BMWは、新型全電動SAV「BMW iX3ロングホイールベース」を、2026年北京モーターショーで世界初公開すると発表しました。本モデルは同年下半期に市場投入される予定です。
この車両は、「In China, for China, and with China」(中国で、中国のために、中国と共に)という指針に基づき、中国市場向けに開発されました。BMWのNeue Klasseアーキテクチャを基盤とする初のロングホイールベース全電動SAVとして、電動化、デジタル化、ローカライゼーション戦略における重要な一歩を象徴します。
ホイールベースは108ミリメートル延長され、後席の快適性と室内空間が大幅に向上しました。これは中国のプレミアムセグメント顧客の主要なニーズに対応するものです。中国市場特有の走行条件に対応するシャシーとサスペンション設定が施され、安定した走行性能を確保しています。「Heart of Joy」制御ユニットと「BMW Dynamic Performance Control」ソフトウェアは、パワートレインやブレーキ機能などをリアルタイムで連携させます。



デジタル機能には、次世代ヒューマンマシンインターフェース「BMW Panoramic iDrive」が導入されます。BMW Operating System Xを基盤とし、ドライバーに必要な情報を効率的に提供する「Visual Cone」レイアウトが特徴です。中国向けに深くローカライズされており、中国版Operating System Xには約70パーセントの現地開発ソフトウェアが組み込まれています。Amapとの共同開発ナビゲーション、AlibabaとDeepSeekの大規模言語モデルで強化されたパーソナルアシスタント、Huawei技術との連携、Momentaとの協力による中国特有の先進運転支援システム(ADAS)開発が進められています。

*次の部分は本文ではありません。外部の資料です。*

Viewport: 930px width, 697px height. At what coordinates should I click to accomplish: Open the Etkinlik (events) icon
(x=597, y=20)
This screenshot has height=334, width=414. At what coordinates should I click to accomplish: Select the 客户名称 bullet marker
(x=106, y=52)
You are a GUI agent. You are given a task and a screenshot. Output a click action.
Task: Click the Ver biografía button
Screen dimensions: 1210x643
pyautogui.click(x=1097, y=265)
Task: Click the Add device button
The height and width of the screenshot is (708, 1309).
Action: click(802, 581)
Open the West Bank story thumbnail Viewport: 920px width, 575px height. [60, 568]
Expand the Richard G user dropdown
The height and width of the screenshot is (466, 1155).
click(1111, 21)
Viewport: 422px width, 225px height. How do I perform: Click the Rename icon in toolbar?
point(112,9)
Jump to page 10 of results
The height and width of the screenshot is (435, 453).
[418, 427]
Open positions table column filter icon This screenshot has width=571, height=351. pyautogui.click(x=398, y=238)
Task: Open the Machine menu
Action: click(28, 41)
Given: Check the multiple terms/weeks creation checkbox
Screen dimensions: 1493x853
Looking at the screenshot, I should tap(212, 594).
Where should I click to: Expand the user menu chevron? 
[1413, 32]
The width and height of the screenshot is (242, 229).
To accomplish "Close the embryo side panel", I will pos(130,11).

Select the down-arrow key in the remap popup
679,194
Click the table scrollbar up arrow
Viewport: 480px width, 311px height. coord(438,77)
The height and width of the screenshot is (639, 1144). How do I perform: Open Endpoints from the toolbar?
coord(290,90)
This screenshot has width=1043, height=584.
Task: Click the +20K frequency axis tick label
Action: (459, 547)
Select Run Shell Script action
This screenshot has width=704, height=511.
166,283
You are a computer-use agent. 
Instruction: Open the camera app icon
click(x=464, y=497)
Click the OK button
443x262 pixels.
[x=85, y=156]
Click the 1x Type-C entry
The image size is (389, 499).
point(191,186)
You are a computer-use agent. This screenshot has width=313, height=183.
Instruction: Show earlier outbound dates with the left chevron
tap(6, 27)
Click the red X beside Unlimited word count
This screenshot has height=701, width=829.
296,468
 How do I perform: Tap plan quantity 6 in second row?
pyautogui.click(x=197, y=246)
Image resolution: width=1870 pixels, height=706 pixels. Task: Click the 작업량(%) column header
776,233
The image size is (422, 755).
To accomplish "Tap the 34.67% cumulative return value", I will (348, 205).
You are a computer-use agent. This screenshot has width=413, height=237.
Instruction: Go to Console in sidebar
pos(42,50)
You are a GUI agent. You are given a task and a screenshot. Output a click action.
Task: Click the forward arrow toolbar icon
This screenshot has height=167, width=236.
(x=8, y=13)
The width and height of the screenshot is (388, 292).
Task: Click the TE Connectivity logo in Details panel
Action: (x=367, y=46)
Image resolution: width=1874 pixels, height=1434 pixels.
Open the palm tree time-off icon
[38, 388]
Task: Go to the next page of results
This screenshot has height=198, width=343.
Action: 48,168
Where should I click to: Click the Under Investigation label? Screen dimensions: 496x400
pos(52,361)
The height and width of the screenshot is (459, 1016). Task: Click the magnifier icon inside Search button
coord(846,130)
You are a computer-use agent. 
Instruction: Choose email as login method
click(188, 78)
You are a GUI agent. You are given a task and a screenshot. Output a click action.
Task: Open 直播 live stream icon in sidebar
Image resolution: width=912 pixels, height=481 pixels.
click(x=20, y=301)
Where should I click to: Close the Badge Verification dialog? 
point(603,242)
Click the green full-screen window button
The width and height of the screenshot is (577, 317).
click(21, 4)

800ボルトの電気アーキテクチャと第6世代BMW eDrive技術により、CLTC基準で900キロメートルを超える航続距離を実現します。最大400kWの充電能力により、約10分で400キロメートル以上の航続距離を追加可能で、10%から80%までの充電は約21分で完了するとされています。V2L(Vehicle-to-Load)機能も搭載されます。
BMW Brilliance Automotive Ltd.のビルギット・ベーム社長兼CEOは、中国で開発されたNeue Klasse技術がBMWのグローバル技術ロードマップの不可欠な一部であると述べています。本モデルは中国市場に加え、タイ、マレーシア、インドネシア、インドなど一部の国際市場でも提供される予定です。